Americans may be familiar with the Greek Independence Day parade, celebrated throughout the States this time of the year. Even though the parade may take place any day between now and April, in Greece, it always falls on March 25th. To understand why this is such a big day for Greece, you need to keep in mind the date’s twin significance–religious and national.
In 1453, Constantinople fell. The Ottomans swiftly conquered most of Greece. A number of rebellions failed to ensure self-determination for Greece. This was a long-standing demand, as Greeks had revolted four times against the Byzantine Empire as well, seeing it as a continuation of the Roman occupation (it was only later that the Empire was Hellenized, finally stopping the revolts).
1821 saw the start of the rebellion that led to the modern Greek state. The date most people have associated with it is March 25th, to coincide with the Feast of the Annunciation, when Bishop Germanos III raised the revolutionary banner in Patras.
The Feast of the Annunciation
The Feast of the Annunciation is one of the twelve “Great Feasts” of the liturgical year, and is among the eight of them that are counted as “feasts of the Lord”. It is celebrated by the Greek Church, along with Eastern Orthodox, Eastern Catholic, and Oriental Orthodox Churches.
The traditional hymn (Troparion) for the feast of the Annunciation goes back to St Athanasius. It runs:
Today is the beginning of our salvation,
And the revelation of the eternal mystery!
The Son of God becomes the Son of the Virgin
As Gabriel announces the coming of Grace.
Together with him let us cry to the Theotokos:
“Rejoice, O Full of Grace, the Lord is with you!”
The video below is of a similarly themed hymn, traditionally chanted on the Fridays leading to Easter:
As the action initiating the Incarnation of Christ, Annunciation has such an important place in Orthodox Christian theology that the festal Divine Liturgy of St. John Chrysostom is always celebrated on the feast, even if it falls on Great and Holy Friday, the day when the crucifixion of Jesus is remembered. If the Annunciation falls on Easter Sunday itself, then it is celebrated jointly with the Resurrection.
Something smells fishy
Despite the fact that it usually falls smack in the middle of Lent (Sarakosti), the 40-day fasting period leading to Easter, the traditional Annunciation dish is fried cod, served with a garlic-based dip.

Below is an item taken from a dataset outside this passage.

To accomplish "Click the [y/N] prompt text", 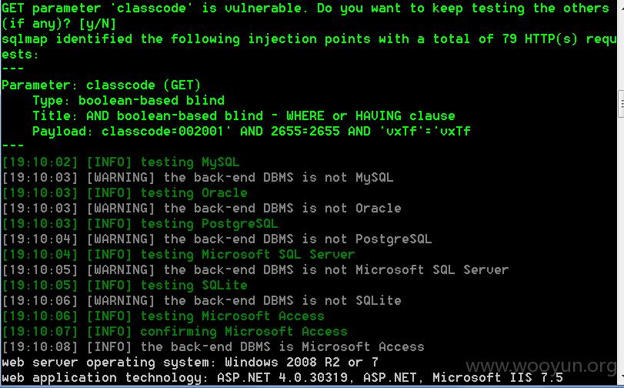I will pyautogui.click(x=98, y=24).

This tradition dates back to the 15th century, when salted cod was introduced to Greece, solving a practical problem: yes, the Church allowed fish to be consumed on the Annunciation. However, fresh fish could be hard to get unless you lived by the sea. Mountainous regions, in particular, had virtually no access to it.
The introduction of salted cod allowed fish to be transferred anywhere, no matter how far from the sea, and pretty soon everyone was having it for the Annunciation feast–especially given its low price. Thus, a tradition was born.
So, next time you find yourself in Greece on March 25th, get ready for a lot of parades… and plenty of garlic breath!
Fascinating post, Nicholas, and a beautiful hymn. And about your fish celebration dish, interestingly in the Middle Ages they had to give up meat for the duration of Lent, and the only thing they could eat instead was fish, so there are records of people moaning about having to eat too much fish and they couldn’t wait until the end of the fasting period. Thanks for sharing, and I very much enjoyed reading all about the Feast of Annunciation and how prominent it is as an event in Greece.
I had no idea about that! Many thanks for sharing that fascinating detail, Alli 🙂
You are right, Nicholas, about being familiar with Greek festivals here in the US. Thank you, for the story behind what is always a fun time.